Loss of mural cells leads to wall degeneration, aneurysm growth, and eventual rupture in a rat aneurysm model

Abstract

Background and purpose: The biological mechanisms predisposing intracranial saccular aneurysms to growth and rupture are not yet fully understood. Mural cell loss is a histological hallmark of ruptured cerebral aneurysms. It remains unclear whether mural cell loss predisposes to aneurysm growth and eventual rupture.

Methods: Sodium dodecyl sulfate decellularized and nondecellularized saccular aneurysm from syngeneic thoracic aortas were transplanted to the abdominal aorta of Wistar rats. Aneurysm patency and growth was followed up for 1 month with contrast-enhanced serial magnetic resonance angiographies. Endoscopy and histology of the aneurysms were used to assess the role of periadventitial environment, aneurysm wall, and thrombus remodeling.

Results: Nondecellularized aneurysms (n=12) showed a linear course of thrombosis and remained stable. Decellularized aneurysms (n=12) exhibited a heterogeneous pattern of thrombosis, thrombus recanalization, and growth. Three of the growing aneurysms (n=5) ruptured during the observation period. Growing and ruptured aneurysms demonstrated marked adventitial fibrosis and inflammation, complete wall disruption, and increased neutrophil accumulation in unorganized intraluminal thrombus.

Conclusions: In the presented experimental setting, complete loss of mural cells acts as a driving force for aneurysm growth and rupture. The findings suggest that aneurysms missing mural cells are incapable to organize a luminal thrombus, leading to recanalization, increased inflammatory reaction, severe wall degeneration, and eventual rupture.

Keywords: aneurysm rupture; degeneration; inflammation; intracranial aneurysm; smooth muscle cells; thrombosis.

Activity list:
a - Edit the abstract, starting with "Background and purpose: The" and going on through "growth and eventual rupture.", so that "hallmark" is replaced with "feature".
b - According to the abstract, what imaging method was used to follow aneurysm patency and growth for 1 month?
The entries that follow have no connection to the abstract.

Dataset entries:
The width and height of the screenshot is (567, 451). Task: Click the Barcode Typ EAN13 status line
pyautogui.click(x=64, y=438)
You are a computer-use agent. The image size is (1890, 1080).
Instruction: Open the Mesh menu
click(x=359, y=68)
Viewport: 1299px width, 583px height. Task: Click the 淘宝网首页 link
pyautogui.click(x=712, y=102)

Numbered answers:
a -
Background and purpose: The biological mechanisms predisposing intracranial saccular aneurysms to growth and rupture are not yet fully understood. Mural cell loss is a histological feature of ruptured cerebral aneurysms. It remains unclear whether mural cell loss predisposes to aneurysm growth and eventual rupture.

b - Contrast-enhanced serial magnetic resonance angiographies.